═══ TEXT EXCERPT ═══

16 Assume that, during each second, a Dartmouth switchboard receives one call with probability .01 and no calls with probability .99. Use the Poisson approximation to estimate the probability that the operator will miss at most one call if she takes a 5-minute coffee break.

From http://www.r-tutor.com/elementary-statistics/probability-distributions/poisson-distribution:

The Poisson distribution is the probability distribution of independent event occurrences in an interval. If \(\lambda\) is the mean occurrence per interval, then the probability of having \(x\) occurrences within a given interval is

\(f(x) = \frac{\lambda^xe^{-\lambda}}{x!}\)

═══

# WHAT IS NEEDED:
Reproduce verbatim the portion of the Poisson passage that starts with the words containing "16 Assume that, during" and ends with "5-minute coffee break.". Draw only on the Poisson passage and bring in nothing from elsewhere.

═══ DATA LINES ═══

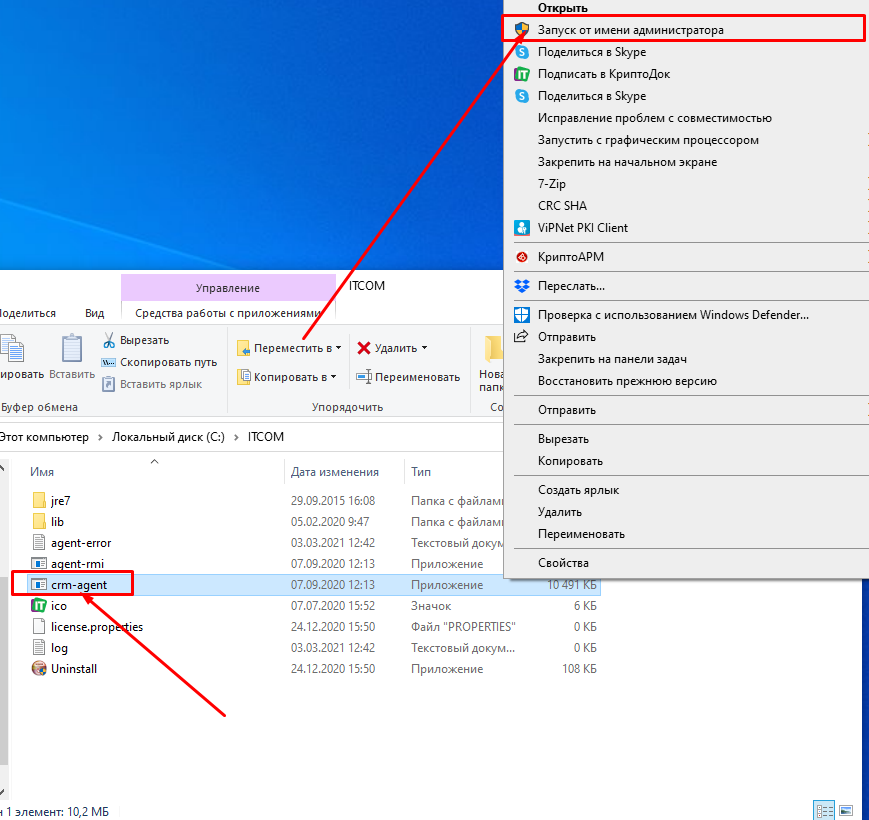Open the jre7 folder
869x820 pixels.
click(60, 500)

═══

# RESPONSE TO THIS TASK:
16 Assume that, during each second, a Dartmouth switchboard receives one call with probability .01 and no calls with probability .99. Use the Poisson approximation to estimate the probability that the operator will miss at most one call if she takes a 5-minute coffee break.